Is It Safe to Eat Oranges in the Shower? We Fact-Checked TikTok's Latest Trend

In your daily dose of "What will TikTok make me do next?" it seems as if the FYP is convincing some people to eat oranges in the shower. Supporters of the trend claim it "eliminates any worry of making a mess," and the shower's humidity "exaggerates the taste and smell [of the orange]." Plus, the smell of citrus has been linked to stress relief.

Before judgement rolls in, a quick scan of the comments on a TikTok with over 7.2 million views proves that this idea isn't as far-fetched as it may originally seem. For example, "In Morocco when we go to the Hammam (bath houses) everybody brings clementines/oranges to eat. Also prevents you from fainting," one user wrote. Bathhouses, in particular, can get pretty hot and steamy, which can cause lightheadedness. "If the water's too hot in a bath or hot tub, your blood pressure may dip too low, which can make you feel dizzy or lightheaded," per Harvard Health Publishing.

Another reason for snacking on an orange midshower? The steam from the shower can apparently enhance the taste and aroma of the fruit, therefore making the eating experience more pleasurable. People also recommend not just eating the orange, but really digging into it like an animal feasting on flesh. (Reddit's words, not mine.)

"The whole point is that it's primal," one Reddit user explained. "It's not about the orange, it's not about the shower, it's about the connection to your inner feral animal. I urge you, next time you have an orange in the shower, don't peel! Tear into it with your claws, feast on the flesh, don't worry about making sure you eat all the orange or what you do with the peel afterwards. If you're thinking, you're already doing it wrong."

With #ShowerOrange going viral, POPSUGAR spoke with food safety experts about the latest TikTok trend.

"I would say as long as you are clean and your shower is clean, and you're not ingesting any soap or chemicals along with the orange that it probably actually is safer to eat in the shower," Julianna Coughlin, MS, registered dietitian, says, adding that it's probably safer than the kitchen where there is likely more germs that have accumulated on the counter space.

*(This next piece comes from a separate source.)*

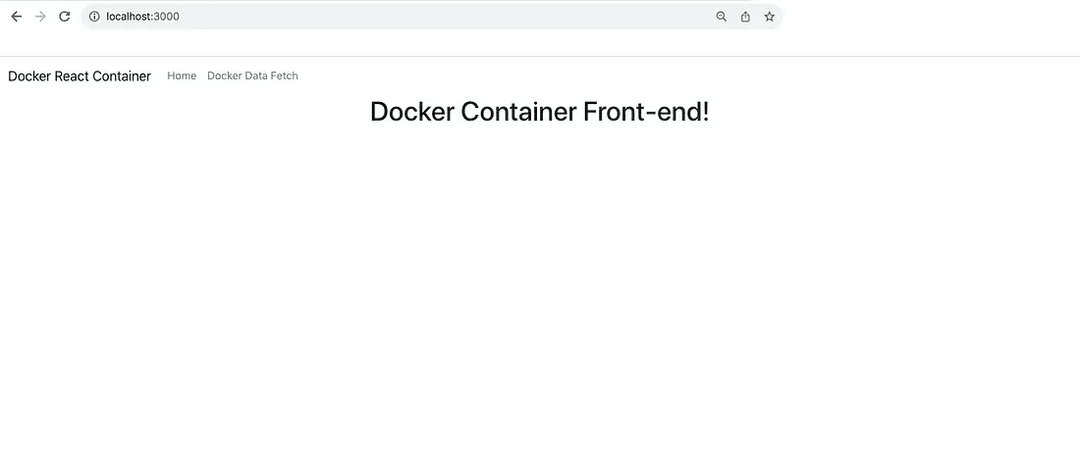The height and width of the screenshot is (470, 1080).
Task: Select Docker Data Fetch in navbar
Action: coord(252,76)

The protective coating of the peel can make all the difference. "The rind of the orange keeps the interior relatively free of microorganisms, so there would not be any contamination already present," Bryan Quoc Le, PhD, food scientist and author of "150 Food Science Questions Answered," tells POPSUGAR. Plus, shower water is "typically quite safe to drink as municipal water is chlorinated," Dr. Le adds.

While shower water is relatively clean, there are some spores that can survive the chlorination process or remain on the surface of the shower head and pipes. These spores grow quickly on the surface of warm, nutrient rich material, such as food. "But between the five minutes it takes to peel an orange and to eat it under a shower, there would be little food safety risk," Dr. Le confirms.

Still, some experts believe the trend poses safety concerns, citing the risk of potentially slipping and choking. "As a nutritionist, I would advise against consuming food in the shower," says Hannah Shine, AFA certified personal trainer and health coach at Hourglass Waist. "While it may seem convenient to avoid making a mess, eating in the bathroom can increase the risk of choking and contamination. Instead, it is best to enjoy food in a designated eating area, such as the kitchen or dining room, to maintain proper hygiene and safety while eating."

So while the smell of citrus has been linked to stress relief, you can also just opt for a scented candle or invest in an essential oil diffuser to be on the safe side. Or perhaps the answer is to enjoy your oranges in the bath rather than a shower to cut back on the risk of slipping. One TikTok user even recommends adding rosemary and orange slices to the bath for an "amazing" experience. Either way you peel it, orange you glad you read this article first?